** START DATA FOR PROCESSING **
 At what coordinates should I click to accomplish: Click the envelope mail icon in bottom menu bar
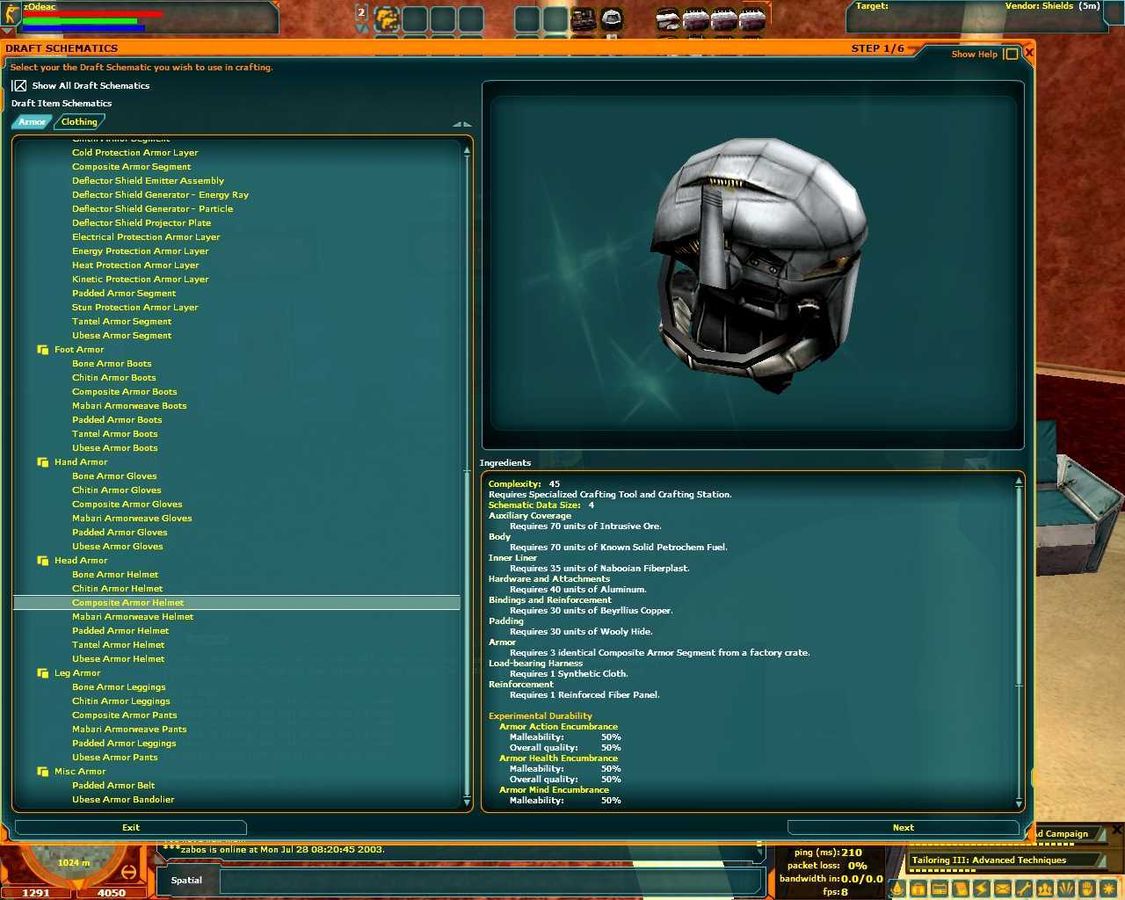[1002, 889]

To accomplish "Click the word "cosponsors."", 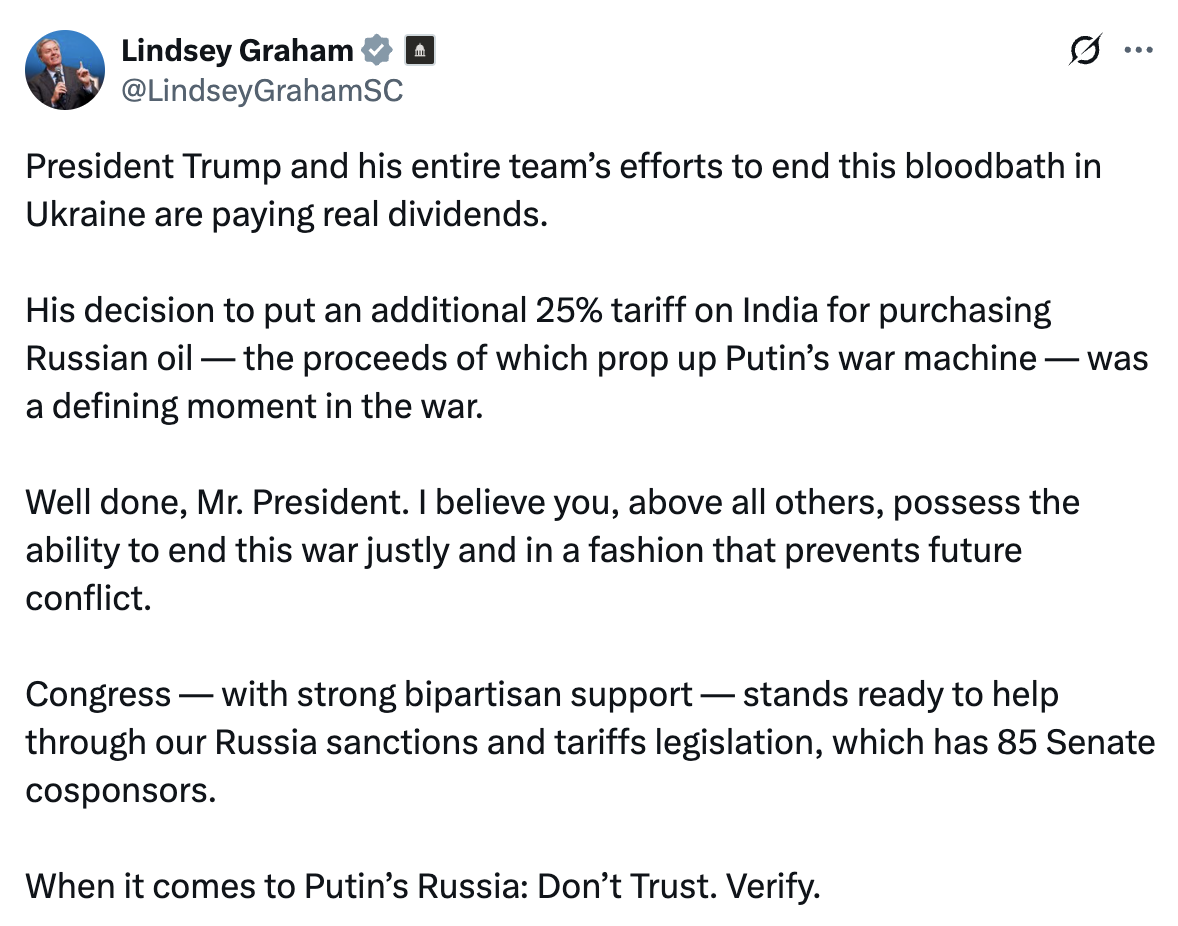I will click(121, 792).
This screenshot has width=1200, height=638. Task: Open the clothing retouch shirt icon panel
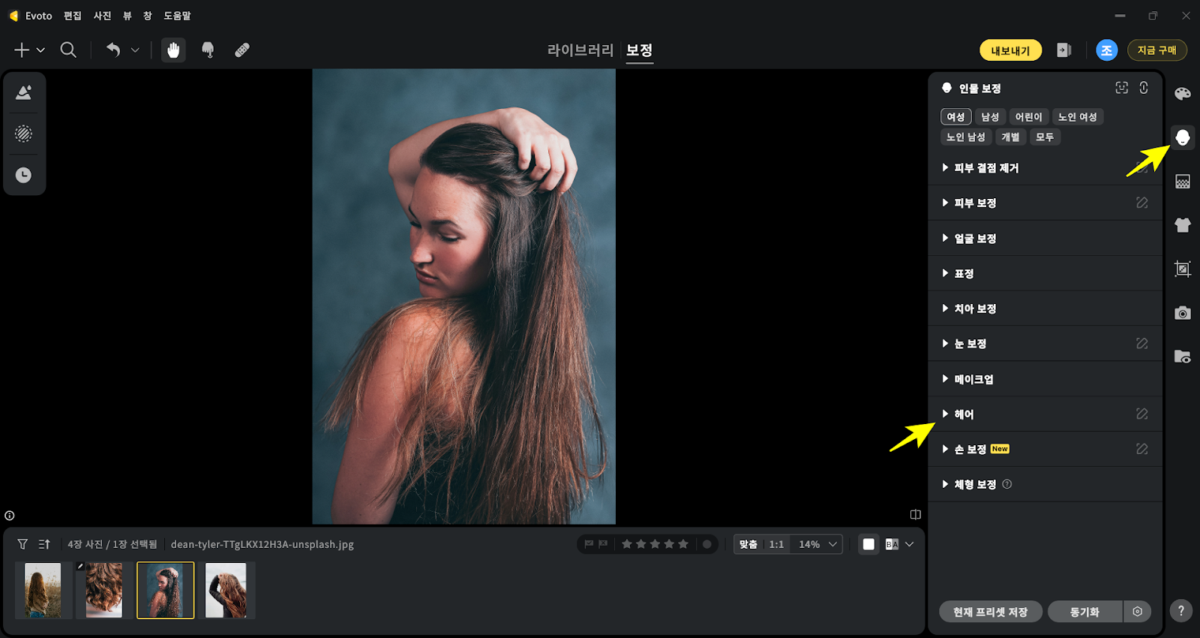(1182, 225)
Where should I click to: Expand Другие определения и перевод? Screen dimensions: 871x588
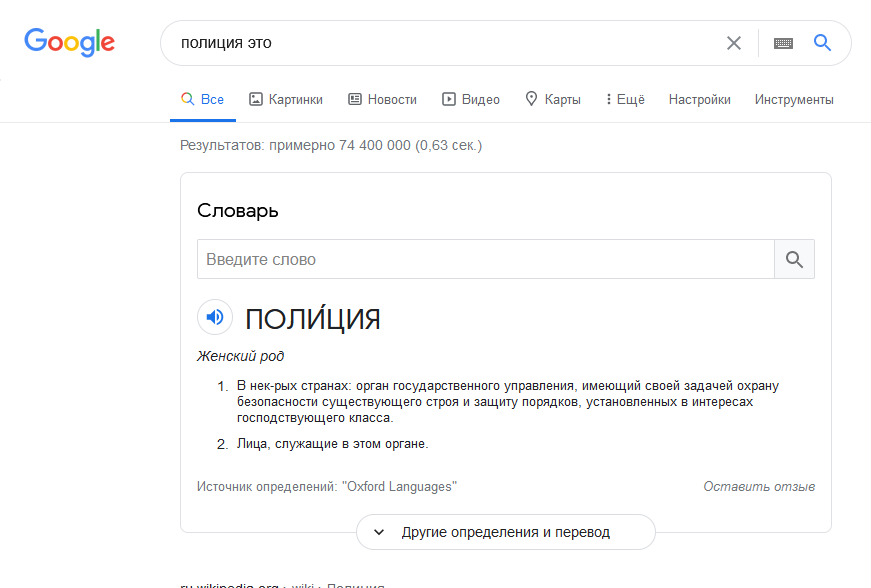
** END DATA FOR PROCESSING **
State how many lines in the item coordinate data above contain the word "should". Give only the number.

2